Ia tak berkata apa-apa, hanya menatapku tajam. Pria beralis tebal itu kembali mendekati. Aku beringsut mundur, hingga mencapai ke sandaran ranjang. Senyumnya samar, tak dapat aku artikan.

    Hati berdesir. Jantungku berdetak sangat cepat, keringat dingin keluar dari pelipis dan telapak tanganku. Ada apa dengan Vian? Mengapa sikapnya berubah seperti ini. Tatapan tajam Vian tak pernah kulihat sebelumnya.

     Kedua tangan aku persiapkan, tinggal menunggu aba-aba otak jika sikap Vian membahayakan lagi seperti tadi. Kulihat tatapannya masih sama. Ia merangkak di atas ranjang, mendekatiku. Secepat kilat aku menghindarinya dan melompat dari atas ranjang.

     Aku berlari  menuju pintu keluar, tetapi ia sigap menarik belakang bajuku hingga aku tersentak. Susah payah kucoba menggapai pintu dan berpegangan pada sisi-sisinya. Akan tetapi tarikan tangan Vian begitu kuat, hingga ruas-ruas jariku memerah akibat tekanan di telapak tangan.

     Vian memeluk erat dan menarikku dari belakang. Embusan napas kasarnya sangat terasa di belakang telinga. Ia menghentakkan badan hingga akhirnya peganganku terlepas. Ia kembali membawaku ke arah ranjang. Aku meronta-ronta dan mencoba melepaskan pelukannya. Semakin aku meronta, semakin kuat ia menahanku.

   “Vi-Vian! Henti-hentikan! Aku tidak bisa bernapas!”

    Ia berbisik di telingaku “Aku, lepaskan … tapi kamu jangan kabur,” ucapnya seraya mengecup belakang kepalaku.

     Aku mengangguk perlahan, kemudian kurasakan pelukannya melonggar. Setelah dirasa cukup, aku berusaha untuk menghindar dan kabur lagi darinya. Kali ini ia berhasil menjambak rambut panjangku, hingga kulit kepala terasa terangkat. Sakit sekali.

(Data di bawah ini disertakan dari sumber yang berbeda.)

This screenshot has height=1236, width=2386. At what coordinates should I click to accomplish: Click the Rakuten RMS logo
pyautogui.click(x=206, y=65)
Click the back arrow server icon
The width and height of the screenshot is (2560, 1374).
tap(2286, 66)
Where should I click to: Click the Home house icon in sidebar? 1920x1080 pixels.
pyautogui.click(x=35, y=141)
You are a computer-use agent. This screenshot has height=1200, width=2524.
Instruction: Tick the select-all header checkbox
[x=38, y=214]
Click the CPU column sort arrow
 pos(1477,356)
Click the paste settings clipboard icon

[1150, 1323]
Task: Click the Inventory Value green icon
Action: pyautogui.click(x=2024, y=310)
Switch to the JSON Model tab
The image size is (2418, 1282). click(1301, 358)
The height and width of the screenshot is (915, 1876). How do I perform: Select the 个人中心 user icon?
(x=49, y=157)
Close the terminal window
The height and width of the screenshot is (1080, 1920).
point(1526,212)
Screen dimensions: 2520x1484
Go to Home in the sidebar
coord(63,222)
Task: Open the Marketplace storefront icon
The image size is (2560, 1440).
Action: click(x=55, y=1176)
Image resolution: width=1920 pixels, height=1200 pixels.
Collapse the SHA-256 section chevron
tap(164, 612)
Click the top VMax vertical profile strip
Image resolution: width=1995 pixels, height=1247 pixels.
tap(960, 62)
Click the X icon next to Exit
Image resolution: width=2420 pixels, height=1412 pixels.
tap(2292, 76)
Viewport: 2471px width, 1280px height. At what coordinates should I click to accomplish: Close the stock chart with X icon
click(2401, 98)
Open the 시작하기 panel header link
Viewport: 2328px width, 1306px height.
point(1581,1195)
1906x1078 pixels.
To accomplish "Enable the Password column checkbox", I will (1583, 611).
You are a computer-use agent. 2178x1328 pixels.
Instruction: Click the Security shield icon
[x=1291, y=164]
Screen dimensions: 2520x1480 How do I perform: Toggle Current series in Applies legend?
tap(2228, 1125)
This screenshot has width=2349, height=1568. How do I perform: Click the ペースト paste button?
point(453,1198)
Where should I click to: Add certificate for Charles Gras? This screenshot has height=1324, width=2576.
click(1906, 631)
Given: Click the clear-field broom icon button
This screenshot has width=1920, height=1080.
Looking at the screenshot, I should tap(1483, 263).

     Vian mencengkram pundak dan membantingku ke atas ranjang. Belum lagi aku berhasil bangkit, ia sudah menyerbu dan menamparku kembali dengan sangat keras. Mataku seketika berkunang-kunang. Terdengar samar bentakan Vian “Aku bilang jangan kabur!” kemudian semuanya terasa gelap.

*** 

   Aku memicingkan mata akibat sinar matahari yang menerobos celah tirai kamar. Seketika rasa terkejut hadir setelah menatap jam weker di atas meja. Pukul 06.30 pagi dan aku belum salat Subuh. Bagaimana mungkin bisa terbangun jam segini dan melupakan kewajibanku sebagai seorang muslim.

     Sejenak, berdiam diri dan menatap tubuhku yang hanya terbalut selimut. Rasa nyeri mulai terasa di area pangkal paha. Aku memeluk kedua lutut  dan menatap dinding-dinding kamar yang berwarna krem. Setelah beberapa menit, kuseret tubuhku dari ranjang dan menuju kamar mandi. Air hangat dari pancuran, mengobati rasa nyeri di kepala akibat jambakan Vian. Aku terdiam sesaat, menikmati kesendirian dalam guyuran air hingga ketukan halus di pintu menghentikan kegiatan mandiku.

   “Anya … Anya …,” panggil Vian. Suaranya berbeda dengan sikapnya semalam. Jantungku kembali berdebar-debar. Tak sadar, aku meremas pegangan besi yang ada di dalam kamar mandi.

   “Aku sudah buatkan bubur untuk kamu. Ayo makan! Nanti keburu dingin,” ucapnya lagi.

“Se-sebentar,” jawabku dengan suara pelan.

    Ragu-ragu, aku mengambil handuk dan mengintip dari celah pintu. Ia tidak ada. Aku segera menuju lemari baju dengan isi yang masih belum tertata rapi, mengambil salah satu baju dan juga mukena yang sempat aku bawa minggu lalu.

     Setelah melakukan ritual ibadah pagi, aku menuju arah dapur. Kulihat Vian tengah menuangkan bubur ke dalam mangkuk berwarna putih. Ia melempar senyuman ketika menyadari kehadiranku. Kemudian, ia menarik salah satu kursi makan seraya mengerlingkan mata, memberi kode kepadaku untuk duduk di sebelahnya

     “Ini buburnya.” Ia menyodorkan semangkuk bubur. Ragu-ragu, kujulurkan tangan kanan dan meraihnya lalu mencoba memakan bubur perlahan. Aku tak berani menatapnya yang tengah duduk menghadapku.

    Suaranya kembali terdengar “Aku sudah buatkan kamu teh dan susu hangat. Kamu suka minum apa?” tanyanya lembut.

    Sikapnya kali ini membuatku bingung. Ada apa dengannya? Mengapa sikapnya begitu manis dan bertolak belakang dengan kejadian semalam.